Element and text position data
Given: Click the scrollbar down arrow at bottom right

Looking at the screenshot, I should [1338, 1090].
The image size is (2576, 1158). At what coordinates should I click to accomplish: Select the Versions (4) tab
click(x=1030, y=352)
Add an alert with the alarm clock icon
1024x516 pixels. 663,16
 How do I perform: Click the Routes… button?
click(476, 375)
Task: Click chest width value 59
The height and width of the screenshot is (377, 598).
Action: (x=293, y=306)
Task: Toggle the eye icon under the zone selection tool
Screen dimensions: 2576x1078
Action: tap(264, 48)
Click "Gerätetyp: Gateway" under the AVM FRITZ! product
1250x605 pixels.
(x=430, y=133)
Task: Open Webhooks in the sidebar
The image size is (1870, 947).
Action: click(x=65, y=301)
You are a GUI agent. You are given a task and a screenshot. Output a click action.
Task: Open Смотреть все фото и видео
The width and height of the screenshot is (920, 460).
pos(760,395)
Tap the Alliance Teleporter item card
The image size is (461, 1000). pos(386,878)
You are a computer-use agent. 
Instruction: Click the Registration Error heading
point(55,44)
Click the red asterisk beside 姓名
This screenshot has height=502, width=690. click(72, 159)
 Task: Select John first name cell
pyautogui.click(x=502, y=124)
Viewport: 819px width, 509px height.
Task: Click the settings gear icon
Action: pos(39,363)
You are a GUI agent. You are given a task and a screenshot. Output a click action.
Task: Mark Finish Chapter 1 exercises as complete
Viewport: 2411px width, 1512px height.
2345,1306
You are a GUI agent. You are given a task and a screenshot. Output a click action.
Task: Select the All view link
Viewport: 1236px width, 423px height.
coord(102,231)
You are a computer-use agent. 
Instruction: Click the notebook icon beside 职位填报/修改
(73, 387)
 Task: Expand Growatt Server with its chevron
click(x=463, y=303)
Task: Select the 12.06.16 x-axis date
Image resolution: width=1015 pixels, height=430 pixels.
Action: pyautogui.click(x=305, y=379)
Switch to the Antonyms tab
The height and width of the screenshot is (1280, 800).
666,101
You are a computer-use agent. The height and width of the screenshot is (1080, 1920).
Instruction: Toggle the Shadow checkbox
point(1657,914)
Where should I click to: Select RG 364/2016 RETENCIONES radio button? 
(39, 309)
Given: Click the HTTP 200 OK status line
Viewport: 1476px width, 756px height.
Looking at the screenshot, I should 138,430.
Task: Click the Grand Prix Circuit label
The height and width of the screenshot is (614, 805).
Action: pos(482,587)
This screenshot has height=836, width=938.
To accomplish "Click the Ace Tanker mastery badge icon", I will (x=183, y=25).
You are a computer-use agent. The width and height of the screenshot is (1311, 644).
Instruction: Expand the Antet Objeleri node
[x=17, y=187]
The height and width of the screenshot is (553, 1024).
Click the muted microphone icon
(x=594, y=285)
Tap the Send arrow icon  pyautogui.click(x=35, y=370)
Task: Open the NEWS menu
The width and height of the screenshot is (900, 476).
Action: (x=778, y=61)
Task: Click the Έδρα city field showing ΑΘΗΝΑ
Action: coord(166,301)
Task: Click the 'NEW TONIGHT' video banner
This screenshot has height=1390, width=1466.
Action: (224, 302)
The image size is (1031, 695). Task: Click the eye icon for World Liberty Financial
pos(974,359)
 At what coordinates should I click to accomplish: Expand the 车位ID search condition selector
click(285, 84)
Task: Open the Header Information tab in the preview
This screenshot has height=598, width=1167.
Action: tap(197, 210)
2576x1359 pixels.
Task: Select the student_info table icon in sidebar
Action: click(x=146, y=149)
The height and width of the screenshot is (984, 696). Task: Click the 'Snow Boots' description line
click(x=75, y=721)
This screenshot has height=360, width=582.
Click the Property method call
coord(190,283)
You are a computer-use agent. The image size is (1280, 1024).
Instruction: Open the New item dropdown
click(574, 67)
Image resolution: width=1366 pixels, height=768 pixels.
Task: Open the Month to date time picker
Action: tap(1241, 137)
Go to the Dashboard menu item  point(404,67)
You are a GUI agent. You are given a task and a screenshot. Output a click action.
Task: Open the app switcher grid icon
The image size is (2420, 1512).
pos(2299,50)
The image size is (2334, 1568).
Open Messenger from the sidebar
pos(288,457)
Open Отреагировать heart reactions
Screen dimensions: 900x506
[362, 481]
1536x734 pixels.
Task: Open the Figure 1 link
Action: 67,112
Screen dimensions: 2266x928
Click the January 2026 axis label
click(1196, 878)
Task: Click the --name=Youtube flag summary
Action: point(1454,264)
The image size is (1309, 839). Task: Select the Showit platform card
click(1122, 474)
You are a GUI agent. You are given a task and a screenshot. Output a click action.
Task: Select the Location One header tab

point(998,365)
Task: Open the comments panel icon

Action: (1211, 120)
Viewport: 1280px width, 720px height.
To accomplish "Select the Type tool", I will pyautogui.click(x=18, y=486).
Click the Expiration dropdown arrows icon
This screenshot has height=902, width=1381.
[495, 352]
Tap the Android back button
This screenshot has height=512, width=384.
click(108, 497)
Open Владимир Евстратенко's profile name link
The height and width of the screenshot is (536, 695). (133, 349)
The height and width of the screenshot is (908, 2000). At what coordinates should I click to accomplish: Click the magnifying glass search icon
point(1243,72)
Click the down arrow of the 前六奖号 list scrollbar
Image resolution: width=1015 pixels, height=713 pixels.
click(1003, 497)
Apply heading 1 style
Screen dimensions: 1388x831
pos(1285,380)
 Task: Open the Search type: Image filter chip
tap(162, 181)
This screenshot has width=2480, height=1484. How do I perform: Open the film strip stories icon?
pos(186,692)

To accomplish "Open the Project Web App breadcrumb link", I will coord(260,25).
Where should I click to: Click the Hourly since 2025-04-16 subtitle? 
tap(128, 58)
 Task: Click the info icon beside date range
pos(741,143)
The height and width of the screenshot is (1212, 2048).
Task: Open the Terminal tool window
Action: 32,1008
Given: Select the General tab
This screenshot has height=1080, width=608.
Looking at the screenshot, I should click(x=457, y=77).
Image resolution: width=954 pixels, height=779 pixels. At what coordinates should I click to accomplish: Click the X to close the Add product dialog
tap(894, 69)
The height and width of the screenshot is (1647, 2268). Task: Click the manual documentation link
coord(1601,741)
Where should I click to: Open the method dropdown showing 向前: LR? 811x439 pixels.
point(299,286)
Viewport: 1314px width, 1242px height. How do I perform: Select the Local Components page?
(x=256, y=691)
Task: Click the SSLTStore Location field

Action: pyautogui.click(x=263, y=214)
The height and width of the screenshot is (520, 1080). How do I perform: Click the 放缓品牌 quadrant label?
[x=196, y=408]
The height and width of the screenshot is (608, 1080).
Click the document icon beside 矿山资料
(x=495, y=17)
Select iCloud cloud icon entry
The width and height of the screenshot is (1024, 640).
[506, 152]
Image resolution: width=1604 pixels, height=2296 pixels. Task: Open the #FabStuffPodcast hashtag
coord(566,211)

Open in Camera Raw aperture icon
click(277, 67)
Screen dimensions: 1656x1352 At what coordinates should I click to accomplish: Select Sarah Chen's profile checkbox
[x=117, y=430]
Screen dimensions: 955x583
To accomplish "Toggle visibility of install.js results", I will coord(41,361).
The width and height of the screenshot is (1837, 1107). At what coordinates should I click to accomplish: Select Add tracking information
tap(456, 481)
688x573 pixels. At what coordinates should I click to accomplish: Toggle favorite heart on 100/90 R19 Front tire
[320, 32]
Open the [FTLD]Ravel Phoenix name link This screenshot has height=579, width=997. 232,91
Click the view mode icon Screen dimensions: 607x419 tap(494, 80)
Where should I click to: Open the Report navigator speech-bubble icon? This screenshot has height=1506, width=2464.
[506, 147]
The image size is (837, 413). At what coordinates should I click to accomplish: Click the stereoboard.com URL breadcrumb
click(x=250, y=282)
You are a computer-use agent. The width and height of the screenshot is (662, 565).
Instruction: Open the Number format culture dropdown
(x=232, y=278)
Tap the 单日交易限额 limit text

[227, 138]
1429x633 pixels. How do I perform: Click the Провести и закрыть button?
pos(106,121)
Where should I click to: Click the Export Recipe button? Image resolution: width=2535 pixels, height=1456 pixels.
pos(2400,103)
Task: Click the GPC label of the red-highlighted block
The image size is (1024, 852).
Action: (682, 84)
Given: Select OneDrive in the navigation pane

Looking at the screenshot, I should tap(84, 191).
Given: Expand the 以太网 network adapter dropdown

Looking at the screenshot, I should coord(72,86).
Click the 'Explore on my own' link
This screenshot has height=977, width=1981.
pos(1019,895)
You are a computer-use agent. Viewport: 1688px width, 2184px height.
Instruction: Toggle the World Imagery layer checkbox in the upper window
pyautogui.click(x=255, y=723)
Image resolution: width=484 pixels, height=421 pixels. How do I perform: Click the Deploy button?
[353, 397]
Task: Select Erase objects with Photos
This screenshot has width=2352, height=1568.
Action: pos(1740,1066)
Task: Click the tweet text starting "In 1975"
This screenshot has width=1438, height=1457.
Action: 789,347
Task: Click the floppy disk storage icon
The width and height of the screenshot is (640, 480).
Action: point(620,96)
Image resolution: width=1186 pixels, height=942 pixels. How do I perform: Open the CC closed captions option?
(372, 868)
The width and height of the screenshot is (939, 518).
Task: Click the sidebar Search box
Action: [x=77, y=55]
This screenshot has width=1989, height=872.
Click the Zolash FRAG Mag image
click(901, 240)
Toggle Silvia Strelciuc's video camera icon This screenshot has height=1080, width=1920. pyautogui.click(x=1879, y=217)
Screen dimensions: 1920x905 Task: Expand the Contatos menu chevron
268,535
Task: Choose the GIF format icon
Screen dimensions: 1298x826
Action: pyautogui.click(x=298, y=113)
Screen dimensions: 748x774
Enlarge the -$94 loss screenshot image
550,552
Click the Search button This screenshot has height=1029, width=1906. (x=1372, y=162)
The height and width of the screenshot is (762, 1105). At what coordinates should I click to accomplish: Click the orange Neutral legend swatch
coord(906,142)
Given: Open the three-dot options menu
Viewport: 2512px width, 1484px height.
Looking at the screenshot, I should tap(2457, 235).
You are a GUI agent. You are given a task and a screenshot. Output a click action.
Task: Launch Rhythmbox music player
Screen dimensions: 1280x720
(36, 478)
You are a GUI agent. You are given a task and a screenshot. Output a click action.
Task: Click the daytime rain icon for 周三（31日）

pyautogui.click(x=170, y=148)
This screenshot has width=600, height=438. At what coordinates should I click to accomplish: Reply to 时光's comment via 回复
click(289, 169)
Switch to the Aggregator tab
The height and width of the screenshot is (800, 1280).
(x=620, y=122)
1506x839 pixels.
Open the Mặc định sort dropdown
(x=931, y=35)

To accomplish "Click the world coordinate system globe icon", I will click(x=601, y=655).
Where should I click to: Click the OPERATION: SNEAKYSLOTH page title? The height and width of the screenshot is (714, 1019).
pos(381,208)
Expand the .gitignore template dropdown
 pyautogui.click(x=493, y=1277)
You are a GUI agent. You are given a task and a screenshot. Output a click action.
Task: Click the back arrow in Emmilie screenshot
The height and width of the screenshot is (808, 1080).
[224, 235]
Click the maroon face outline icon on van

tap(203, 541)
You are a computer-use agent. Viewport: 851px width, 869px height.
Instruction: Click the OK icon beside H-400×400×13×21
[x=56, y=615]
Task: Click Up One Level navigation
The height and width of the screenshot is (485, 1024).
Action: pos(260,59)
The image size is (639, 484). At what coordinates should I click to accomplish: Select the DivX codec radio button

TASK DIRECTIONS — Starting at the line containing "1506x839 pixels." and ending at the end of the listing, write those lines out again with "dropdown" swapped for "menu" and nothing else changed.

TASK SOLUTION —
1506x839 pixels.
Open the Mặc định sort menu
(x=931, y=35)

To accomplish "Click the world coordinate system globe icon", I will click(x=601, y=655).
Where should I click to: Click the OPERATION: SNEAKYSLOTH page title? The height and width of the screenshot is (714, 1019).
pos(381,208)
Expand the .gitignore template menu
 pyautogui.click(x=493, y=1277)
You are a GUI agent. You are given a task and a screenshot. Output a click action.
Task: Click the back arrow in Emmilie screenshot
The height and width of the screenshot is (808, 1080).
[224, 235]
Click the maroon face outline icon on van

tap(203, 541)
You are a computer-use agent. Viewport: 851px width, 869px height.
Instruction: Click the OK icon beside H-400×400×13×21
[x=56, y=615]
Task: Click Up One Level navigation
The height and width of the screenshot is (485, 1024).
Action: pos(260,59)
The image size is (639, 484). At what coordinates should I click to accomplish: Select the DivX codec radio button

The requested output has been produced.